Task instructions >> Pull out each line of the listing below that contains the word "pixels", and copy those lines.

____ Material for this exercise

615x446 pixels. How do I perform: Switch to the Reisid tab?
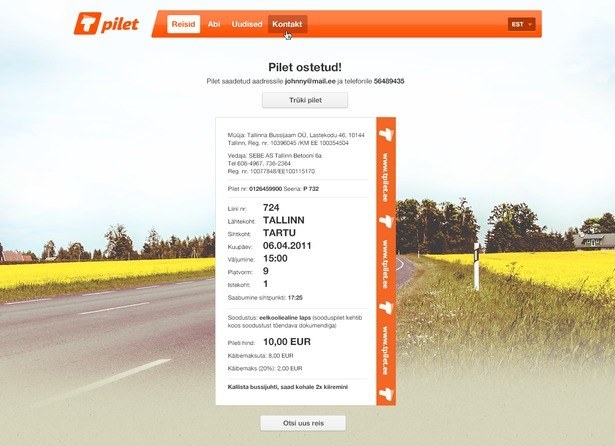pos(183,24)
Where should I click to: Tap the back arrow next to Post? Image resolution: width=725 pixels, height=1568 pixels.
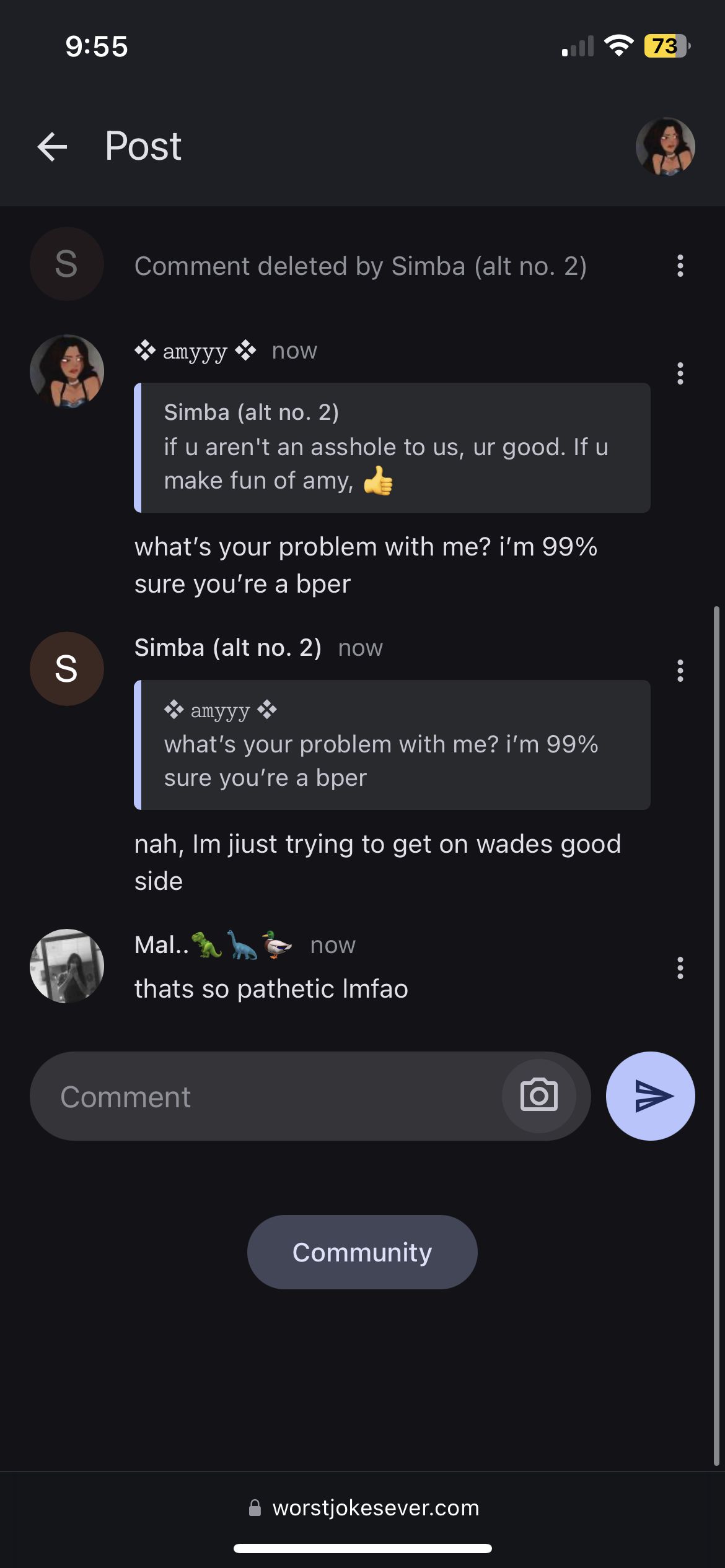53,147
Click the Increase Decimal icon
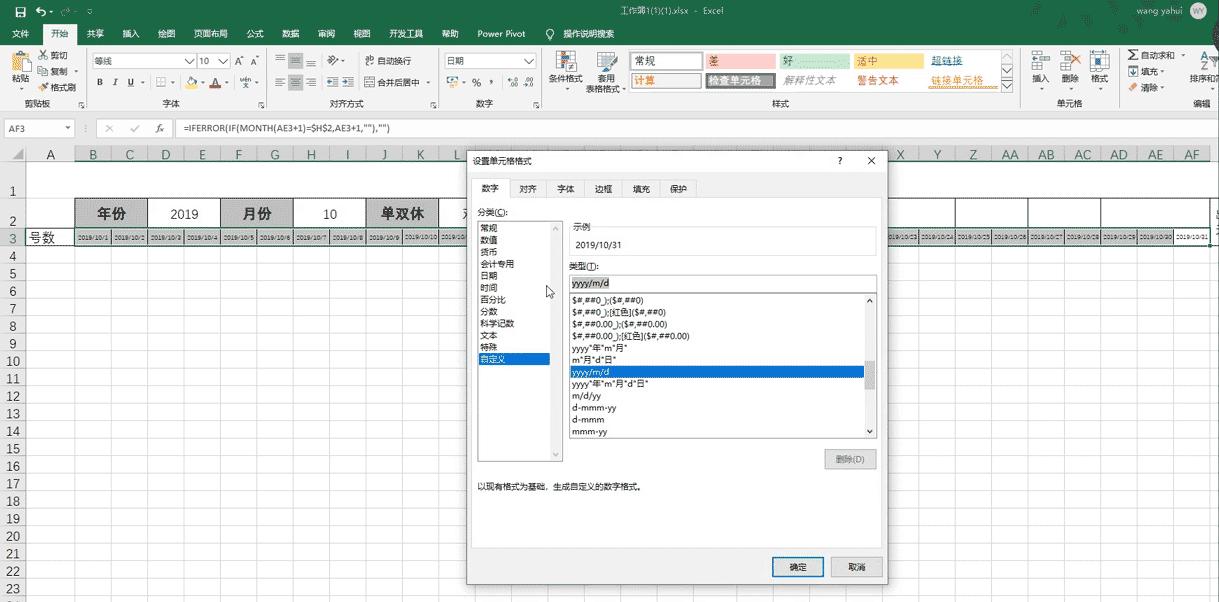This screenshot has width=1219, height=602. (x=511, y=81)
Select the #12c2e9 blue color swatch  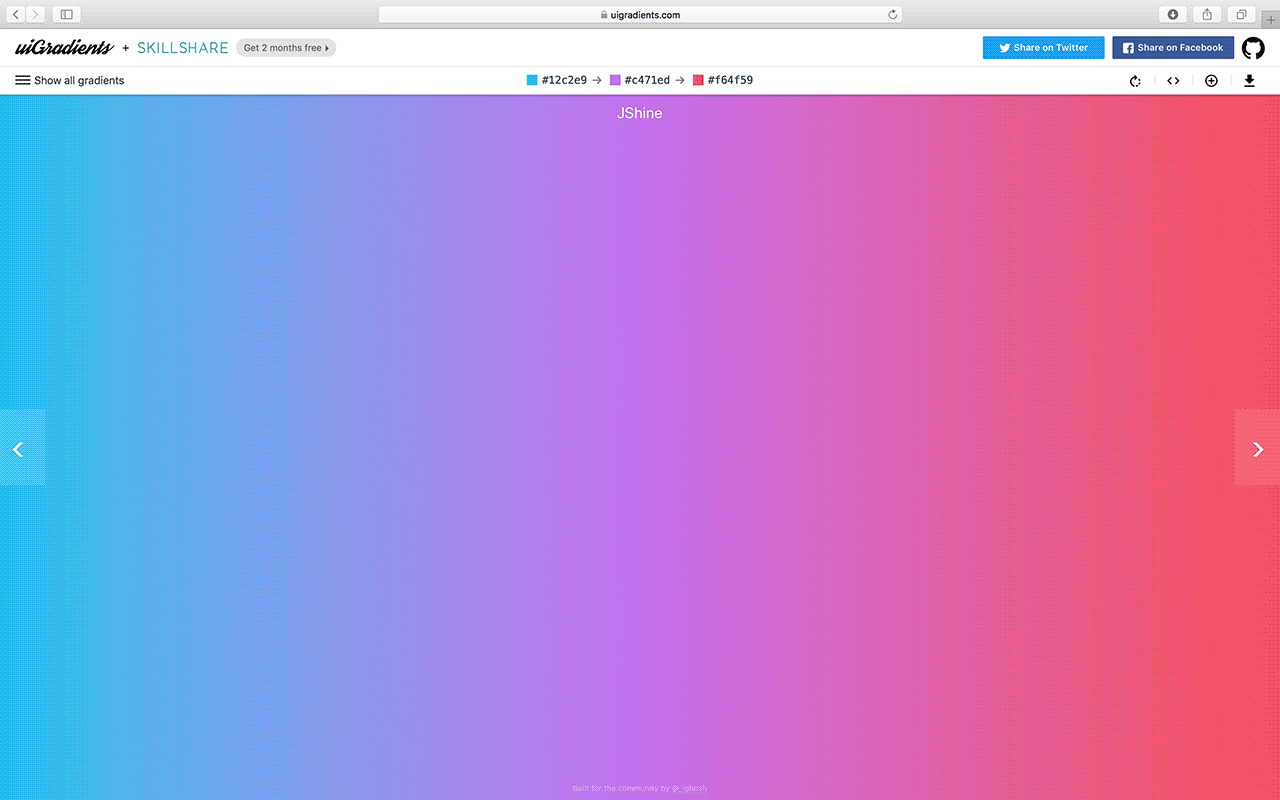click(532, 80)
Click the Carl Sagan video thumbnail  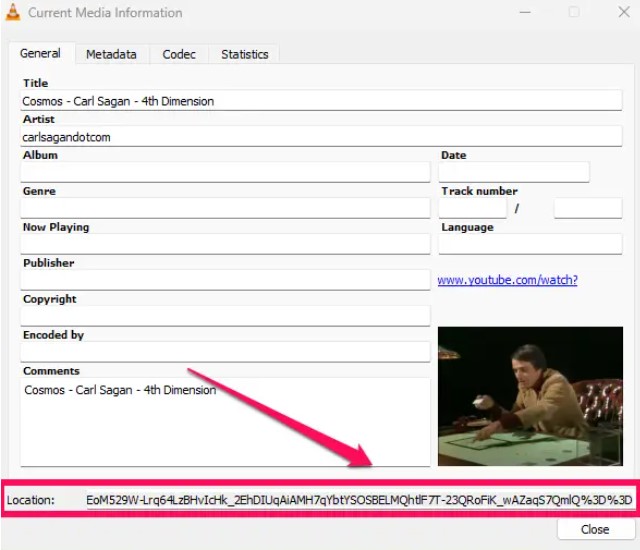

________

Result of the exercise >>
615x446 pixels. How do I perform: Switch to the Reisid tab?
Where should I click to: Tap the back arrow next to Post? Image resolution: width=725 pixels, height=1568 pixels.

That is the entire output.